* Document passage *
________

Database Restoration Script

Create restore.sh:

#!/bin/bash

# Database restoration script

BACKUP_DIR="backups"
DB_FILE="myapp.db"

echo "Available backups:"
echo "━━━━━━━━━━━━━━━━━━━━━━━━━━━━━━━━━━━━━━━━"
ls -lht "${BACKUP_DIR}"/myapp_*.db.gz | nl
echo "━━━━━━━━━━━━━━━━━━━━━━━━━━━━━━━━━━━━━━━━"

read -p "Enter backup number to restore (or 'q' to quit): " BACKUP_NUM

if [ "$BACKUP_NUM" = "q" ]; then
    echo "Restoration cancelled"
    exit 0
fi

# Get the selected backup file
BACKUP_FILE=$(ls -t "${BACKUP_DIR}"/myapp_*.db.gz | sed -n "${BACKUP_NUM}p")

if [ -z "$BACKUP_FILE" ]; then
    echo "❌ Invalid backup number"
    exit 1
fi

echo "Selected backup: $BACKUP_FILE"
read -p "⚠️  This will overwrite the current database. Continue? (yes/no): " CONFIRM

if [ "$CONFIRM" != "yes" ]; then
    echo "Restoration cancelled"
    exit 0
fi

# Create safety backup of current database
if [ -f "$DB_FILE" ]; then
    SAFETY_BACKUP="${DB_FILE}.before_restore_$(date +%Y%m%d_%H%M%S)"
    cp "$DB_FILE" "$SAFETY_BACKUP"
    echo "✅ Current database backed up to: $SAFETY_BACKUP"
fi

# Decompress and restore
echo "Restoring database..."
gunzip -c "$BACKUP_FILE" > "$DB_FILE"

if [ $? -eq 0 ]; then
    # Verify restored database
    sqlite3 "$DB_FILE" "PRAGMA integrity_check;" > /dev/null 2>&1

    if [ $? -eq 0 ]; then
        echo "✅ Database restored successfully!"
        echo "✅ Integrity check passed"

________

* Data block *
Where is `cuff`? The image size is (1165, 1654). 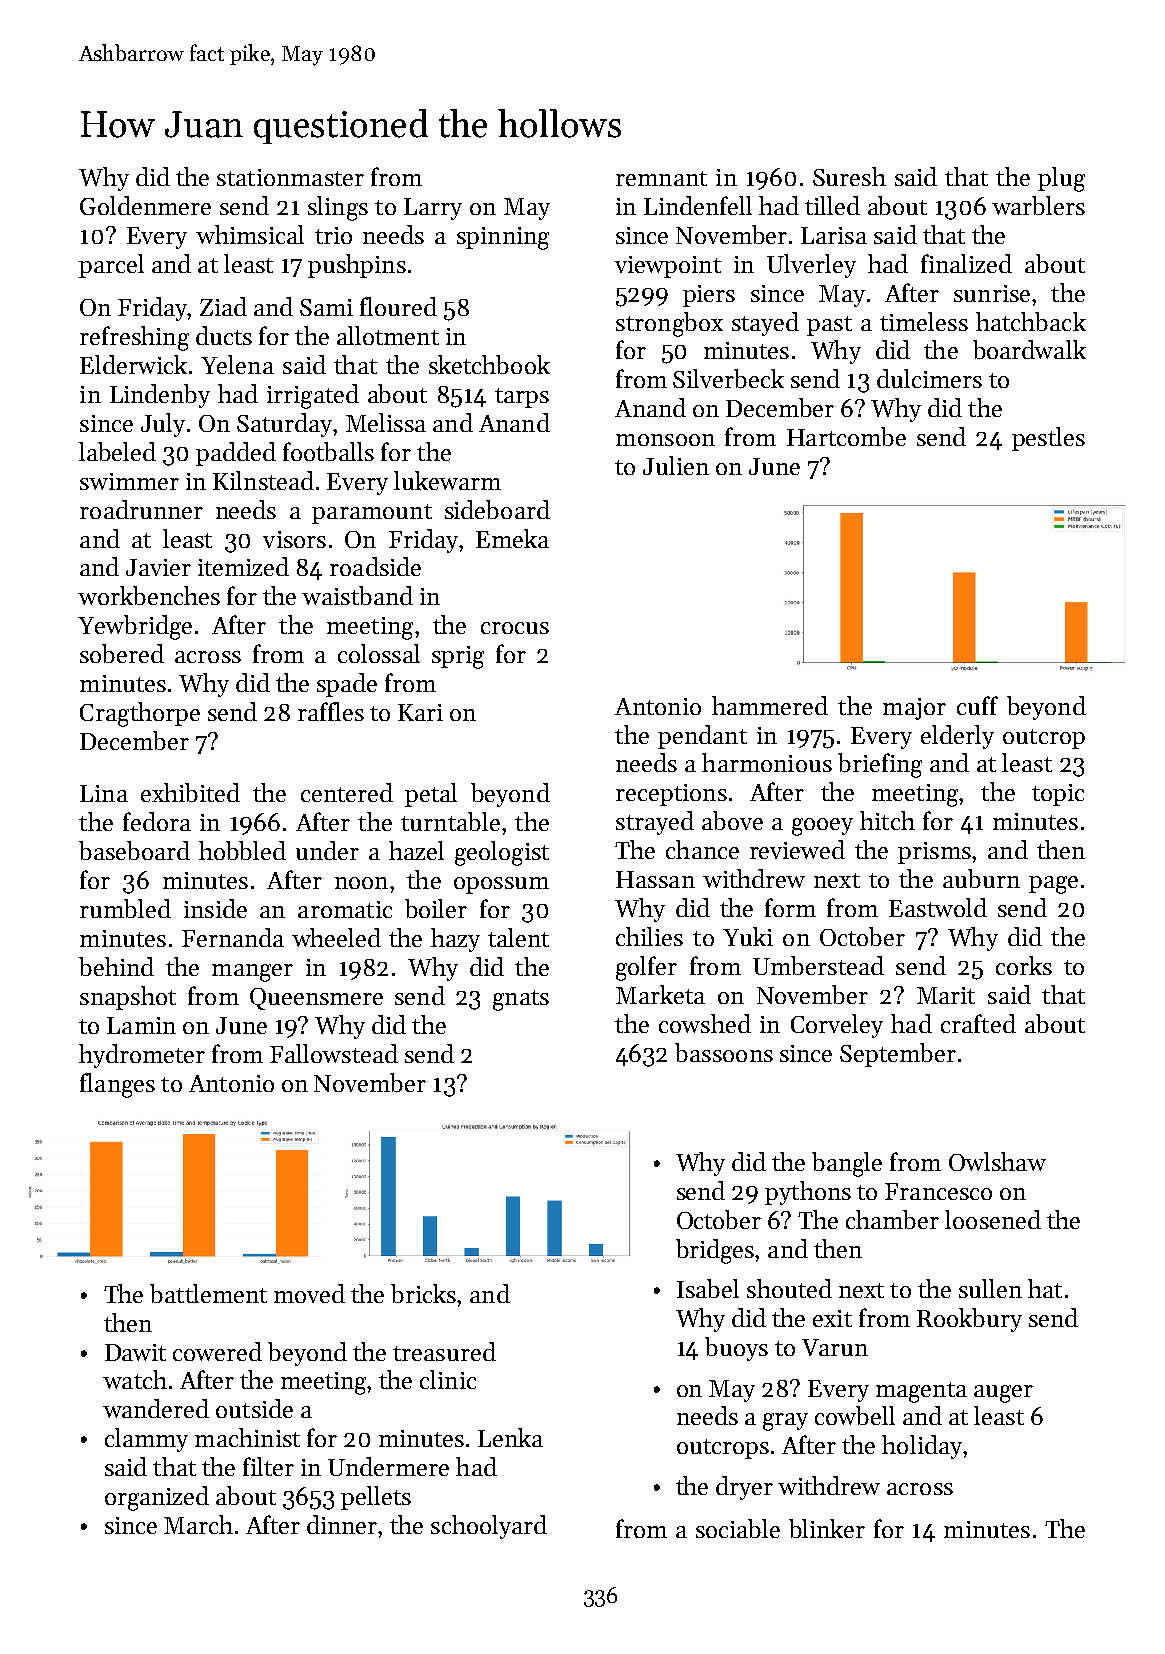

________

* Goal 1 *
In the database restoration script, which SQLite command is run to verify the restored database?
* Goal 2 *
Summarize the database restoration script in two sentences.

* Correct answer 1 *
PRAGMA integrity_check;

* Correct answer 2 *
The script lists the compressed backups in the backups directory and asks the user to pick one by number or enter "q" to quit. It then asks the user to confirm with "yes", copies the current database to a timestamped safety backup, decompresses the chosen backup over the database file, and runs an SQLite integrity check on the result.